When House Appropriations Committee members in 2014 asked then USAID Administrator Raj Shah how the U.S. could combat tuberculosis globally with 19 percent less money, he said not to worry. The Global Fund to Fight AIDS, TB and Malaria, and the President’s Emergency Plan for AIDS Relief would fill the gap, he said.
Two years later, the World Health Organization has declared TB to be the world’s biggest infectious disease killer, and the White House has released a National Action Plan to Combat Multidrug-Resistant TB with a goal of initiating treatment in half the multi-drug resistant TB patients in the ten highest burden countries by 2020.
But not much else has changed.
This week during a House Appropriations State and Foreign Operations Subcommittee hearing on the USAID budget, Rep. C.A. Dutch Ruppersberger of Maryland asked new USAID Administrator Gayle Smith how her agency plans on implementing the MDR-TB plan with a budget of $191 million – a 19 percent cut from current funding levels. Rep. Ruppersberger, who said drug-resistant TB is a threat to global health security, told Smith about a young child being treated for extensively drug resistant TB at Johns Hopkins University in his district – one of three XDR-TB cases in the U.S. currently.
Her answer? Cuts to the USAID TB program would be made up by additional resources from the Global Fund and PEPFAR. She also said the National Action Plan was a call to middle income countries to increase their domestic TB funding.

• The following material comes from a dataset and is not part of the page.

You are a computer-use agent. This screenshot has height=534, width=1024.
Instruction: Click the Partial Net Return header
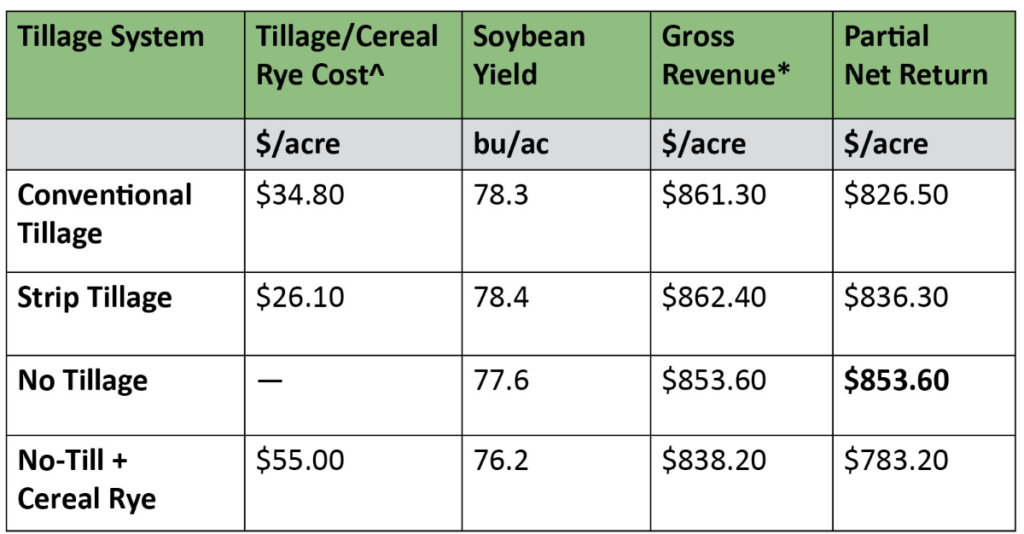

“We think if we marry it to the Global Fund and PEPFAR and can press middle income countries, we can move the ball forward,” Smith said.
Tuberculosis advocates, however, are not buying that argument.
They point out that only a small fraction of PEPFAR funding goes towards addressing TB-HIV coinfection, and with the PEPFAR budget flat-funded for the past few years, no additional funds are coming.
Smith said middle income countries like South Africa and Brazil are increasing their domestic TB spending, and countries like Russia need to do more.
But among middle income countries only South Africa and India receive USAID funding for TB, says David Bryden of RESULTS, adding that most countries that receive USAID TB funding are low income countries. In fact, eight of the highest TB-burden countries are classified as low income countries: Afghanistan, Cambodia, the Democratic Republic of Congo, Ethiopia, Mozambique, Tanzania, Zimbabwe, and Uganda. These countries face a financing gap of $6.8 billion over the next five years to deal with their TB burden. While these countries make up just five percent of the world’s population, they face 17 percent of global TB deaths.
In addition, the Global Fund heavily relies on the technical assistance USAID provides to countries to help them implement Global Fund grants, including building laboratory capacity and functioning supply chains, Bryden says. The Global Fund also relies on USAID to finance the Global Drug Facility, which helps lower the costs of drugs for drug-resistant TB, he notes.
“A cut to USAID TB would actually harm the Fund’s work and undermine the U.S. investment in the Fund,” he said.
While the Obama Administration has proposed cuts to the USAID TB program for the past five years, Congress has always reversed the cuts. This time, however, advocates argue that a reversal of cuts is not enough: new funds are needed to implement the National Action Plan to Combat MDR-TB, or else TB will remain the world’s biggest infectious disease killer.